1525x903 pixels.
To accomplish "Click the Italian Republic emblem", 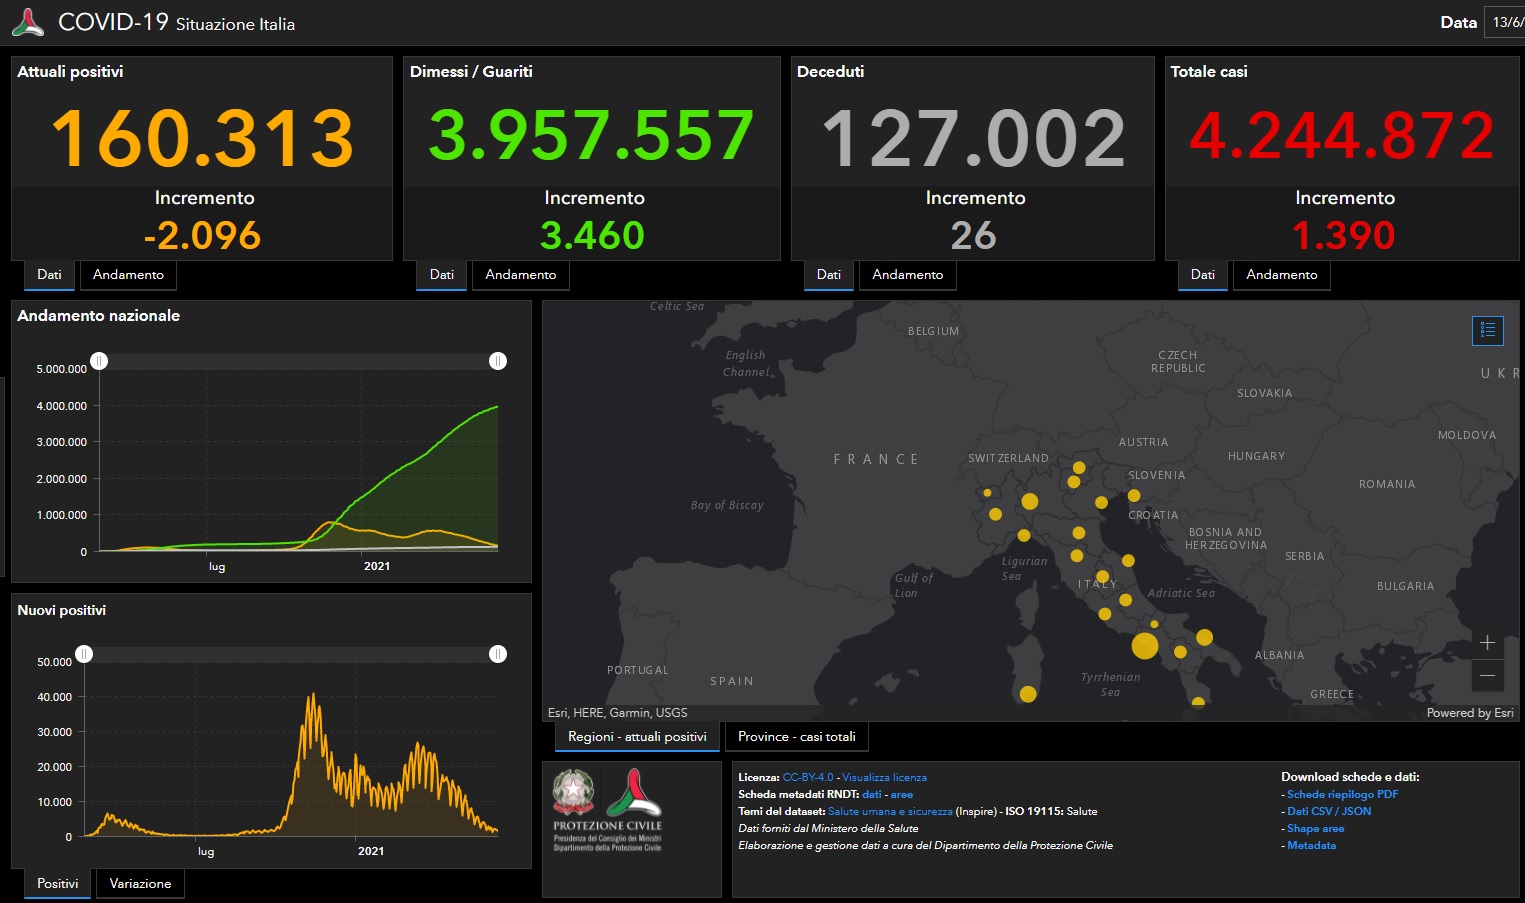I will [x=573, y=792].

--

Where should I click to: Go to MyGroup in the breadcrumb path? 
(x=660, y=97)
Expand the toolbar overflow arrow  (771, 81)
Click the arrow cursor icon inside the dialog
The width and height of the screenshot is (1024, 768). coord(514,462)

Aim of the exercise ->
Please display each line from the rows above that contains the word "arrow", copied in full.

Task response ->
Expand the toolbar overflow arrow  (771, 81)
Click the arrow cursor icon inside the dialog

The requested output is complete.